Ataque ao pix eleva pressão por autonomia do bc

BrasilO Globo, Brasil 3 de junio de 2026

Os ataques feitos pelos Estados Unidos ao Pix (leia mais na página 21) e o corte de 18,8% ...

Os ataques feitos pelos Estados Unidos ao Pix (leia mais na página 21) e o corte de 18,8% no orçamento do Banco Central devem elevar a pressão por parte de quem defende a votação da proposta de emenda à Constituição (PEC) 65, que prevê maior autonomia para a autoridade monetária, a despeito das resistências do governo.
O tema está na Comissão de Constituição e Justiça (CCJ) do Senado e, segundo o relator, Plínio Valério (PSDB-AM), há um compromisso do presidente do colegiado, Otto Alencar (PSD-BA), de colocar o texto em votação na quarta-feira da semana que vem.
Na semana passada, o ministro da Fazenda, Dario Durigan, disse que estava negociando com o BC um novo texto porque o governo não concordava com o relatório de Valério.

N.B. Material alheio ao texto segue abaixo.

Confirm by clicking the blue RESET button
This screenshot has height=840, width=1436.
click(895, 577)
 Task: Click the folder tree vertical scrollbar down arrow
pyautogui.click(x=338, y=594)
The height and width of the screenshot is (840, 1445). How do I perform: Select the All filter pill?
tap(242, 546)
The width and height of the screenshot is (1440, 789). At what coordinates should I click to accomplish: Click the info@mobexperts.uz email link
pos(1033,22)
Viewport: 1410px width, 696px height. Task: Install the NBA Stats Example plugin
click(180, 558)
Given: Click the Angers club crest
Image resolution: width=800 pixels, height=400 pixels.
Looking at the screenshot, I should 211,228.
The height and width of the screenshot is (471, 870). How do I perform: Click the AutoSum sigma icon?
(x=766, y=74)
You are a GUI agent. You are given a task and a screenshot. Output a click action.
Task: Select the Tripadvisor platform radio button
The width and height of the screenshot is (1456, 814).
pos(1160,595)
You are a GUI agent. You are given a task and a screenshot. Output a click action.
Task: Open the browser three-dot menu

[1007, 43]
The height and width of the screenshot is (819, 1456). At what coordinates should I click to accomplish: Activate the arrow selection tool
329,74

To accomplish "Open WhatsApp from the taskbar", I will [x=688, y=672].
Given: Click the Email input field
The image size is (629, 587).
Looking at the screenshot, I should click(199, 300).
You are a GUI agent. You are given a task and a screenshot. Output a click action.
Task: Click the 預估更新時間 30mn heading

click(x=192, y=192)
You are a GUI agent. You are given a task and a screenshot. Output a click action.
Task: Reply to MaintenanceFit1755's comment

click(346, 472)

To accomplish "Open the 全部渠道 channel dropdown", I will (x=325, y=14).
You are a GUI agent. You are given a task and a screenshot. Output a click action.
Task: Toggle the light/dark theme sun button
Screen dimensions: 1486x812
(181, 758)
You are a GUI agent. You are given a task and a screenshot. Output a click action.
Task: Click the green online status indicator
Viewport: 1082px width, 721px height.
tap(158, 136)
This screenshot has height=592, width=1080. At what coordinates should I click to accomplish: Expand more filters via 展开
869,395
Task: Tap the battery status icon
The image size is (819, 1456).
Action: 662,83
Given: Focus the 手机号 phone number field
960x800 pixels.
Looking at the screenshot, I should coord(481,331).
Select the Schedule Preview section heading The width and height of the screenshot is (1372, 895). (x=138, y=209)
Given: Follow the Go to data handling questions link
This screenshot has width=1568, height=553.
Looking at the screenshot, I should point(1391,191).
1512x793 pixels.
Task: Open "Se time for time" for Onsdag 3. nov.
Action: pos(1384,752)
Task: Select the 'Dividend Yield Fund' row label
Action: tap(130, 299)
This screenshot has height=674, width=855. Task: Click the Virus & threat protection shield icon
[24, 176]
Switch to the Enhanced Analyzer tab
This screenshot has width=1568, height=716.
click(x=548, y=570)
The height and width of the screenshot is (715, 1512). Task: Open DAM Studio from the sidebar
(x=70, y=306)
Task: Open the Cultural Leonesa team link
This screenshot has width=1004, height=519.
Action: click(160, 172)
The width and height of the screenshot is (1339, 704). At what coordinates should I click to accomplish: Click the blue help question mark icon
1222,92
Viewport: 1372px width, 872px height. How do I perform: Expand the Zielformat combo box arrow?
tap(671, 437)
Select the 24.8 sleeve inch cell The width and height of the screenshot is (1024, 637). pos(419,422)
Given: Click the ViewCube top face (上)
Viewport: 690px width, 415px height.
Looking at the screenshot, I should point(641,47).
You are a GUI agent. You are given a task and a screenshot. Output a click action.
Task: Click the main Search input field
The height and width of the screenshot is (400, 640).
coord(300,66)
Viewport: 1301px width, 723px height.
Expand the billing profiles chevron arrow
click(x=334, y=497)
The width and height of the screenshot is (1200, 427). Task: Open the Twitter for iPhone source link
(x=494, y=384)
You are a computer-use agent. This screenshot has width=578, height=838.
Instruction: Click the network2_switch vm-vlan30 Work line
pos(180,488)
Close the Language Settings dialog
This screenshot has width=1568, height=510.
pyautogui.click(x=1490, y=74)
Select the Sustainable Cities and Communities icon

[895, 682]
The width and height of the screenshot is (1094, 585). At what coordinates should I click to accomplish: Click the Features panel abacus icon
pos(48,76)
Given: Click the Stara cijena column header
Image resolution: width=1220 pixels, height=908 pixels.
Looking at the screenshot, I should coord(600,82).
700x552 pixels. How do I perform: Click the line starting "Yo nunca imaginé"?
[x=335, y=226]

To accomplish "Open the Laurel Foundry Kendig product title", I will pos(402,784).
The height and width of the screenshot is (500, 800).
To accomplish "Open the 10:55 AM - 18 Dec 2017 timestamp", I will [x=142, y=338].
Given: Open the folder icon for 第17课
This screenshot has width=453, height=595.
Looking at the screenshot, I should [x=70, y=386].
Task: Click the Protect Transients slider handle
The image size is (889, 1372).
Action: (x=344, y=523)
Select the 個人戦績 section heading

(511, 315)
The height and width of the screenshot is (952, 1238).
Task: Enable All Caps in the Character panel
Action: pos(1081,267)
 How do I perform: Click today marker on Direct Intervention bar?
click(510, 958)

A autoridade monetária não se manifestou, mas, nos bastidores, havia resistência a novas mudanças, especialmente à ideia de manter o status de "autarquia", como defende a Fazenda.
Até agora não houve avanço nas negociações, e Valério reitera que não pretende mexer em seu parecer:
" Eu não fui convencido a mudar, até porque o governo não quer essa PEC aprovada, não quer a autonomia do Banco Central, não quer o Pix livre.
Blindagem constitucional
Dado seu apelo popular, a inclusão do Pix no parecer foi uma estratégia combinada com o BC, que já via o risco de os americanos reforçarem seus ataques ao mecanismo de pagamento, especialmente porque outros países estão migrando para esse modelo.
A PEC tem um dispositivo específico para blindar o Pix em nível constitucional. O texto estabelece que "compete exclusivamente ao Banco Central a regulação e operação" da ferramenta, vedando sua "concessão, permissão, cessão de uso, alienação ou, por qualquer título, transferência a outro ente, público ou privado".
" Esse é o primeiro item e o mais urgente na pauta da CCJ. Votar a autonomia do Banco Central nunca foi tão urgente quanto agora, com os ataques dos Estados Unidos ao Pix " disse Alencar. " Vou pôr para votar, independente de o governo ter votos para aprovar ou não. Incluir a independência orçamentária e financeira do Banco Central na Constituição, nossa carta magna, é muito importante nesse momento, diante das ameaças. Daqui a pouco, vão querer privatizar o Pix.
Além disso, a lógica política é deixar claro que, a partir de agora, problemas no funcionamento do Pix decorrentes de falta de pessoal ou de investimentos por parte do BC serão tratados como responsabilidade de quem se opôs ao fortalecimento financeiro da instituição.
" A gente está ficando para trás, embora continue referência mundial. O gráfico de queda de servidores é alarmante. Fiquei horrorizado quando comecei a frequentar o Banco Central, por isso estou defendendo com unhas e dentes a necessidade da PEC. E o governo ainda está cortando orçamento, estão brincando com coisas seríssimas " disse Valério.
A redução de gastos do BC ocorreu no contexto de R$ 23,2 bilhões de bloqueio no Orçamento. Apesar de não ter ficado entre os maiores cortes, a autoridade monetária perdeu R$ 92,4 milhões.